While IPC or acute kidney injury without preconditioning induced a significant increase in p21 expression, none of the OIP preconditioning agents led to an increase in p21, p19 or p16 mRNA or protein expression, confirming that OIP and IPC exert their cytoprotective effects through independent pathways. OIP prevented p21 induction and renal failure (detected by blood urea nitrogen and plasma creatinine) following acute kidney injury. These effects were observed as early as 18 hours following ischemic injury but were also persistent as they were still detected two weeks later, reinforcing the initial concerns about the potential harmful effects of a long-lasting p21 induction.

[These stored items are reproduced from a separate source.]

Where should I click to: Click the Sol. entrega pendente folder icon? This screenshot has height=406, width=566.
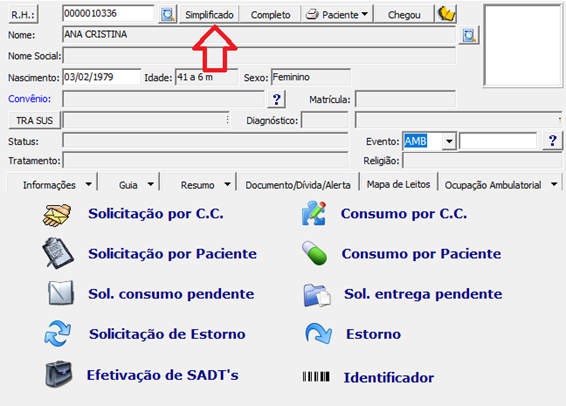317,295
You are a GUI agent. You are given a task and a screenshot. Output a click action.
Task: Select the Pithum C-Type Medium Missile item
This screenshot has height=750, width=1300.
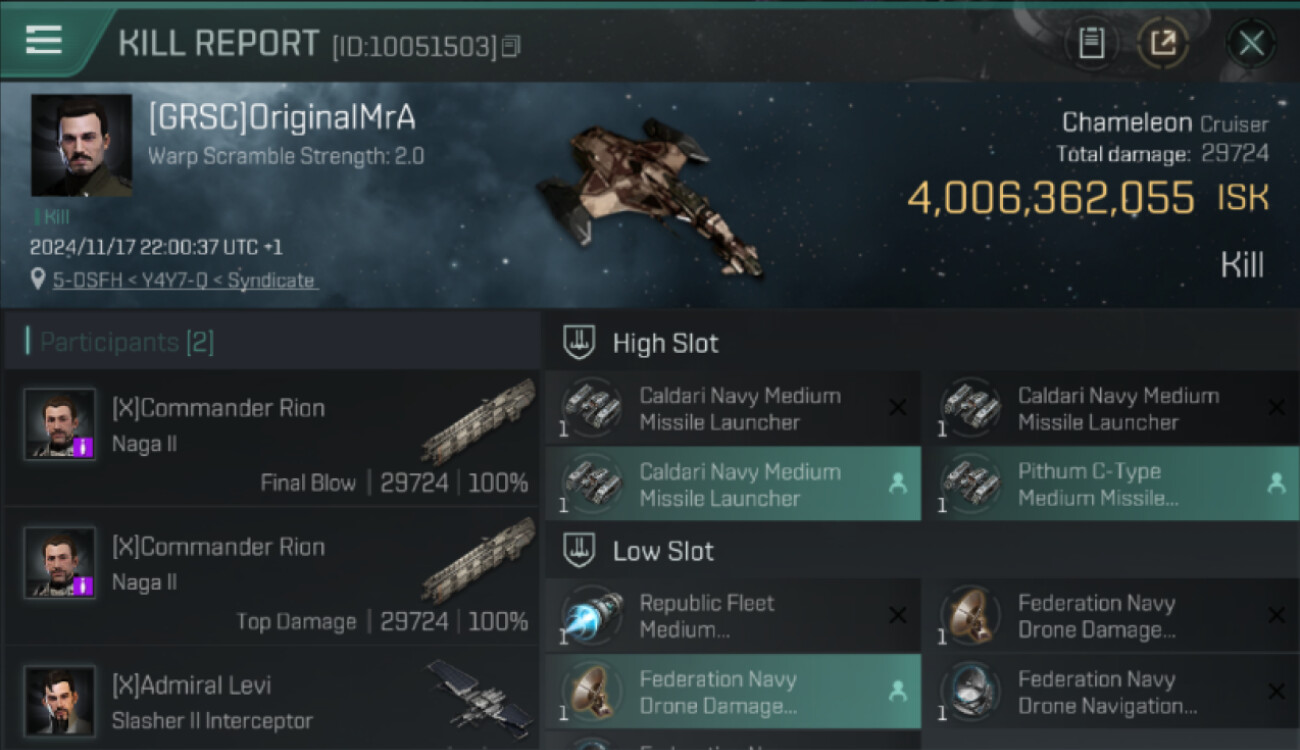click(1110, 484)

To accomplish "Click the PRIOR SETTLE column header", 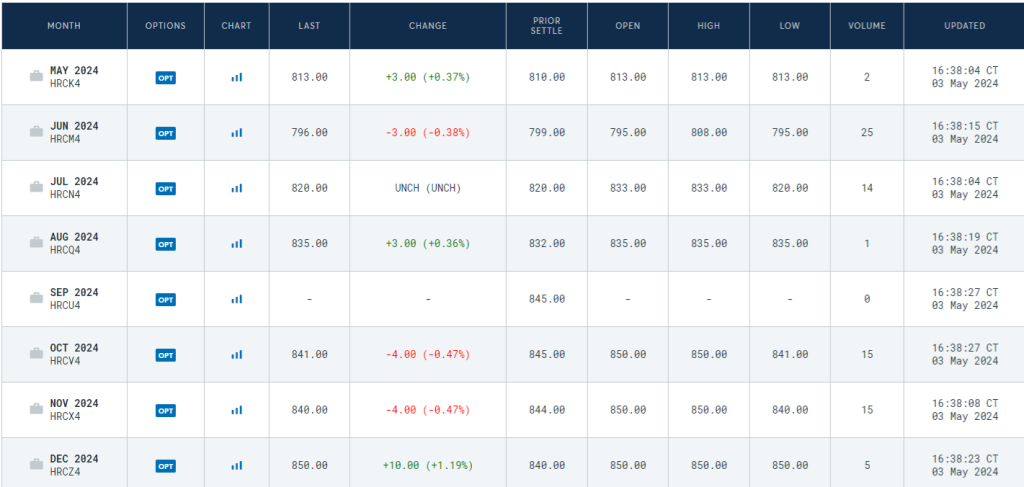I will click(x=548, y=26).
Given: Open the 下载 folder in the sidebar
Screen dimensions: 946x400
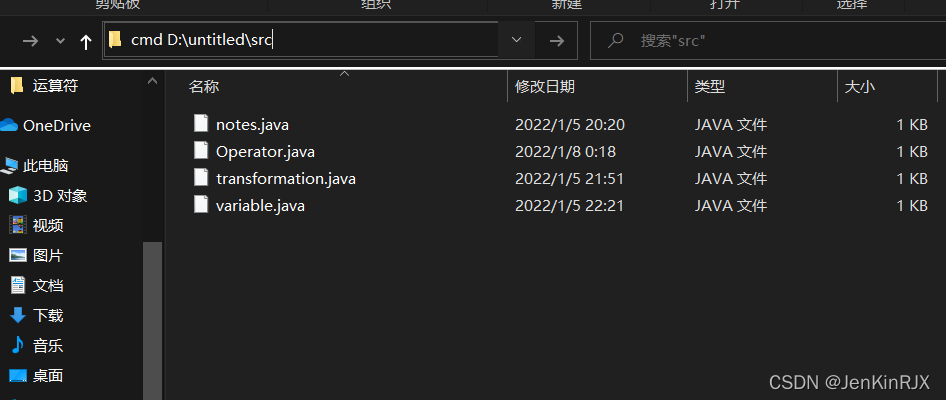Looking at the screenshot, I should [x=36, y=315].
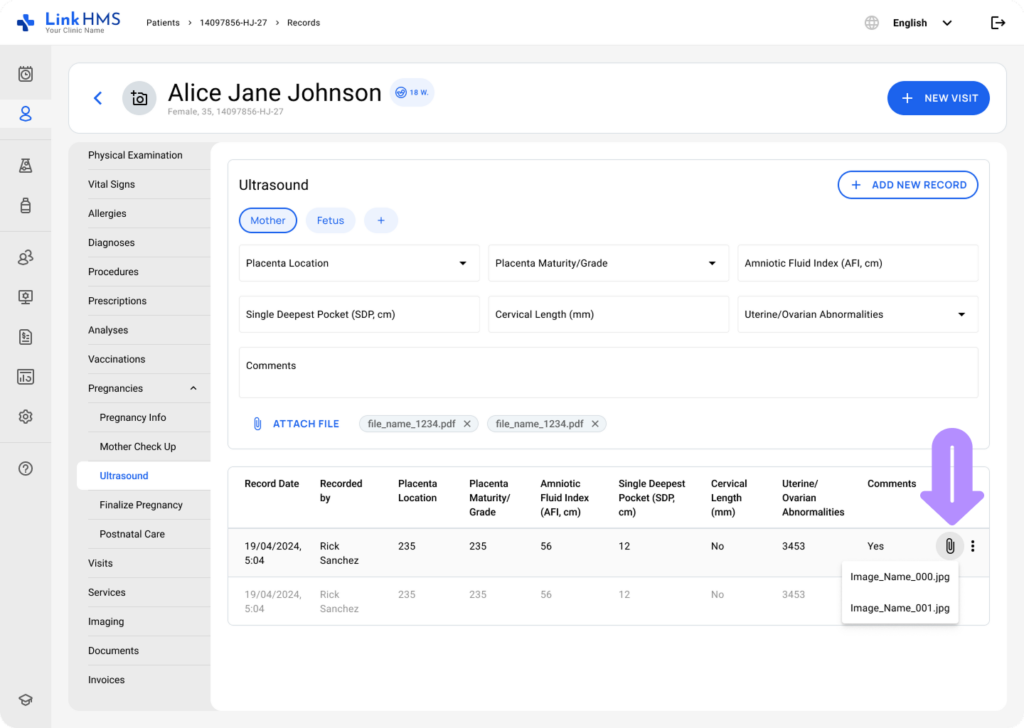This screenshot has height=728, width=1024.
Task: Open Image_Name_000.jpg from attachment list
Action: (x=899, y=577)
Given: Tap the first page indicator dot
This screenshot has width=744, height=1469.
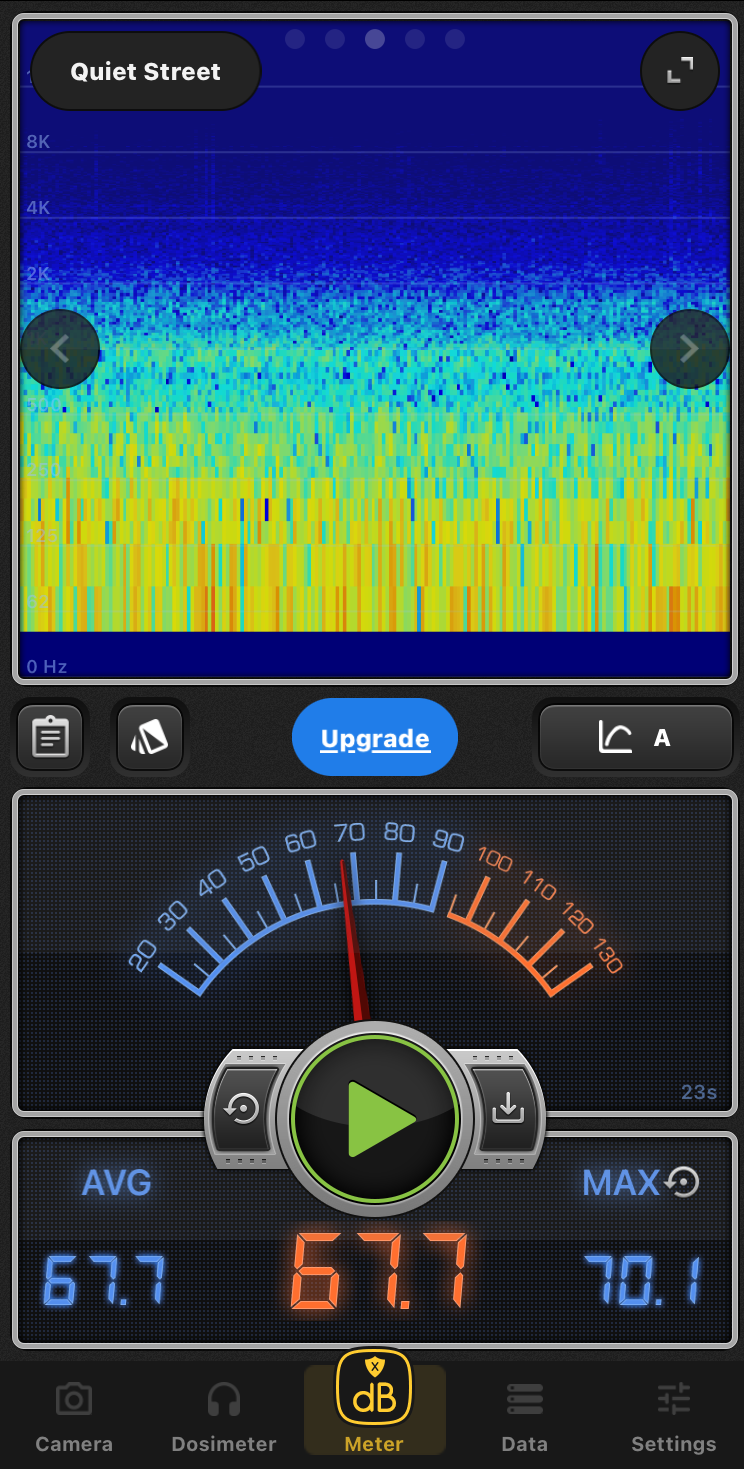Looking at the screenshot, I should [x=295, y=39].
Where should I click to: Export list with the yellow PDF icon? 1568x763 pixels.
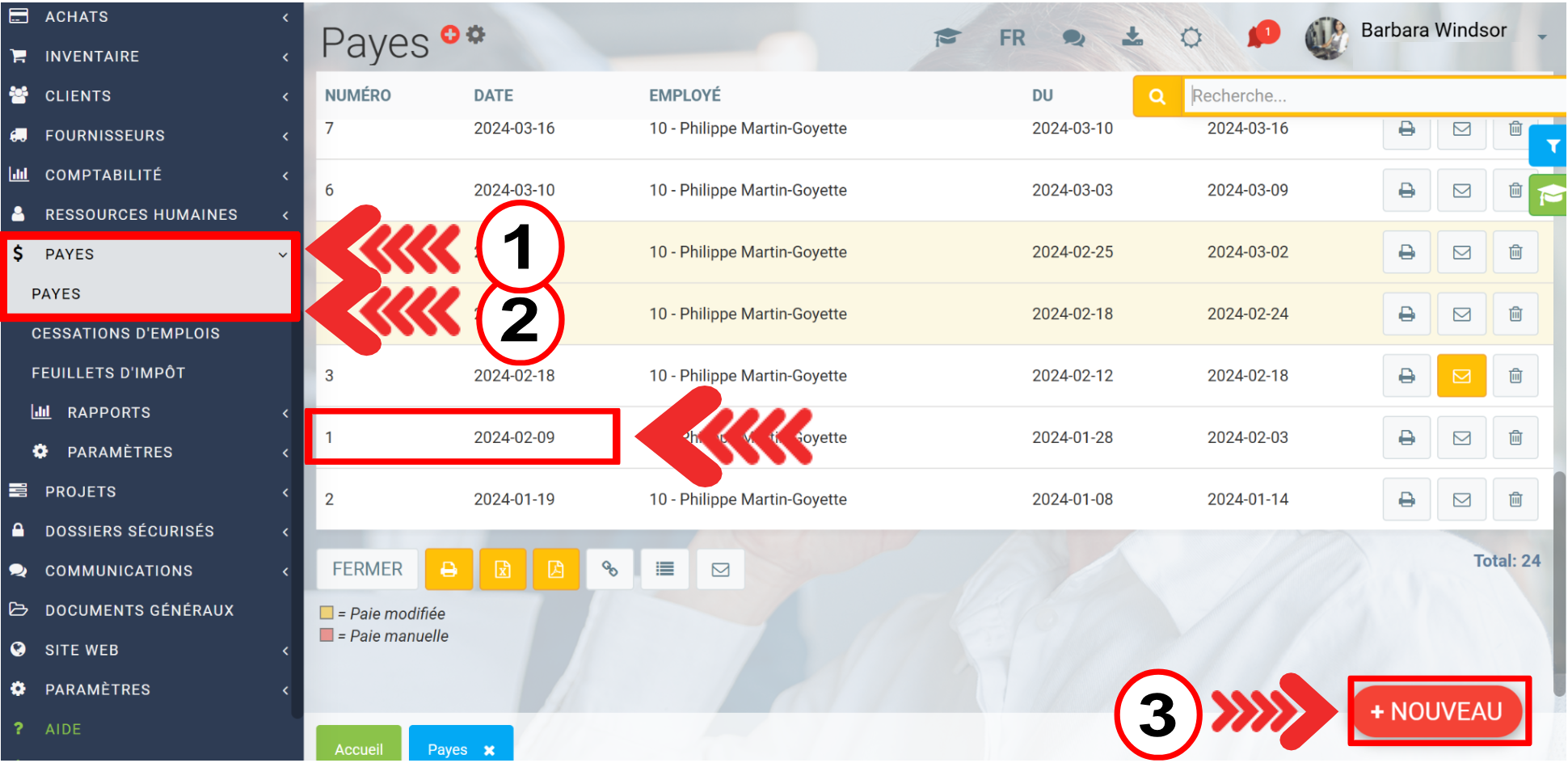click(x=556, y=570)
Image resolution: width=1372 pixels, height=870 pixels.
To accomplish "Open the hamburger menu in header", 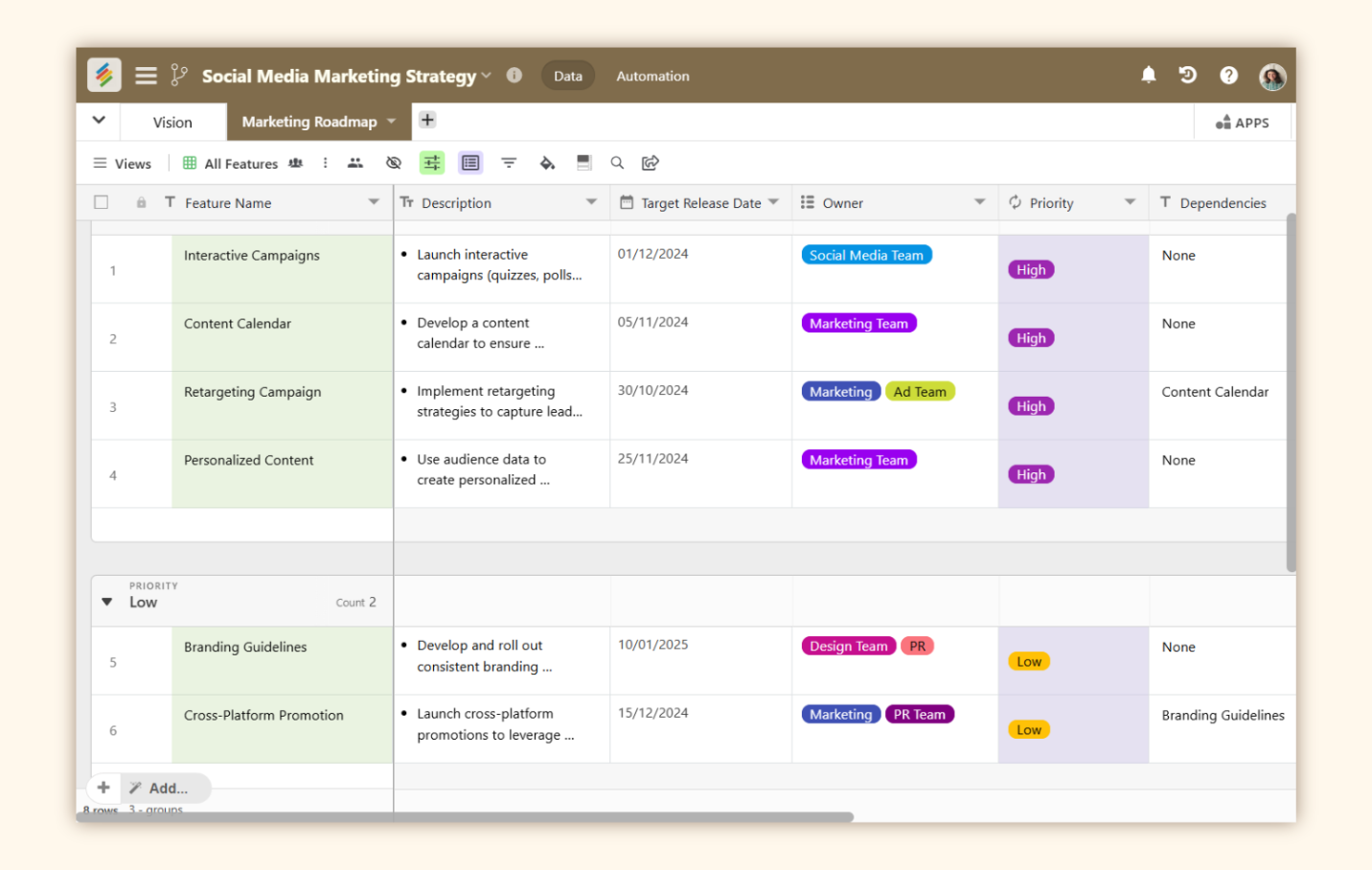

Indeed, while OIP induced cell proliferation as shown by immunohistochemistry staining and quantification of Ki67 and PHH3 proteins, IPC induced tubular senescence, NGAL (Neutrophil gelatinase-associated lipocalin) mRNA expression, a biomarker of tissue damage and a 25% decrease of the renal mass, two weeks after the induced injury. These data clearly indicate the long-term benefits of using OIP over IPC.
Nrf2 protein is also called the “Master regulator of endogenous cellular defenses”. Nrf2 pathway activation mediates OIP cytoprotective effects through induction of NQO1 (NAD(P)H Quinone Dehydrogenase 1), GCLC (Glutamate-Cysteine Ligase Catalytic Subunit) and SXRN1 (sulfiredoxin) mRNA, whose expressions are known as Nrf2- specific. NQO1, GCLC and SXRN1 proteins also have diverse cytoprotective functional properties such as involvement in detoxification or metabolism pathways. However, their upregulation following OIP was abolished in Nrf2-/- mice, demonstrating the key role played by Nrf2.
While these data are exciting news, “it remains unclear what signs are onset indicator or consequences of kidney injury and how these could be used to prevent the tissue damages ”, explained Dr. Zager. “Senescence might be one characteristic and our future experiments will focus on new ways to monitor senescence in the blood by measuring the levels of p21, p16 and p19 in the plasma, with the goal to block the injury from happening.”
Funding for this study was provided by Renibus Therapeutics.
Johnson ACM, Zager RA. 2018. Mechanisms and consequences of oxidant-induced renal preconditioning: an Nrf2-dependent, P21-independent, anti-senescence pathway. Nephrology Dialysis Transplantation. [Epub ahead of print].